[Dataset items]
++++++

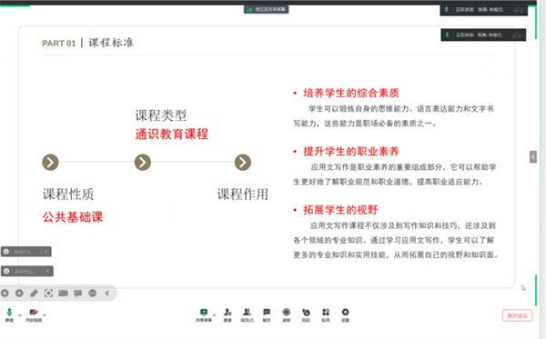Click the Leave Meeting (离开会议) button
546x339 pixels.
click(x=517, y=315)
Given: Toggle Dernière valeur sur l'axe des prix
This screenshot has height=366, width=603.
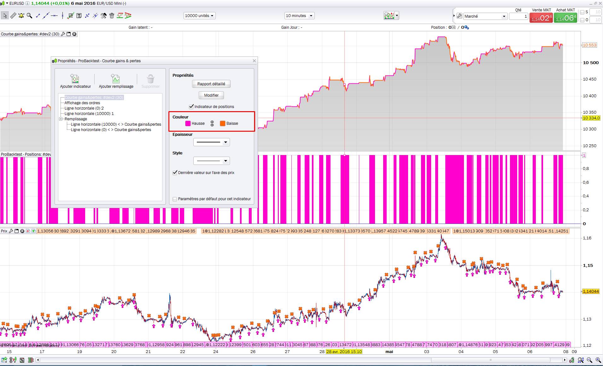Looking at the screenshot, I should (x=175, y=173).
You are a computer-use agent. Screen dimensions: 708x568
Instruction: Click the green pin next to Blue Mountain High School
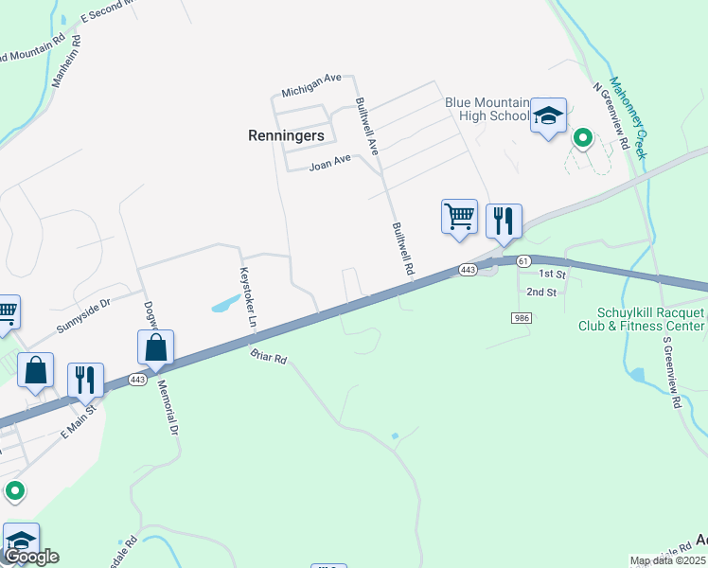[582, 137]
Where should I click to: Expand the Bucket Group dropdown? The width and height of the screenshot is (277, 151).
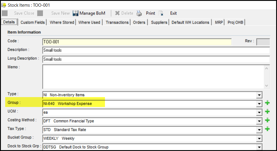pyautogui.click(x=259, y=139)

++++++

**WORK TO COMPLETE:**
Render every line of the records above as a Markdown table with the columns No. and Line, numbering the rows and skipping any blank lines. Leave the pictures out of the table.

**OUTPUT OF THE TASK:**
| No. | Line |
|---|---|
| 1 | Click the Leave Meeting (离开会议) button |
| 2 | 546x339 pixels. |
| 3 | click(x=517, y=315) |
| 4 | Given: Toggle Dernière valeur sur l'axe des prix |
| 5 | This screenshot has height=366, width=603. |
| 6 | Looking at the screenshot, I should (x=175, y=173). |
| 7 | You are a computer-use agent. Screen dimensions: 708x568 |
| 8 | Instruction: Click the green pin next to Blue Mountain High School |
| 9 | [582, 137] |
| 10 | Where should I click to: Expand the Bucket Group dropdown? The width and height of the screenshot is (277, 151). |
| 11 | pyautogui.click(x=259, y=139) |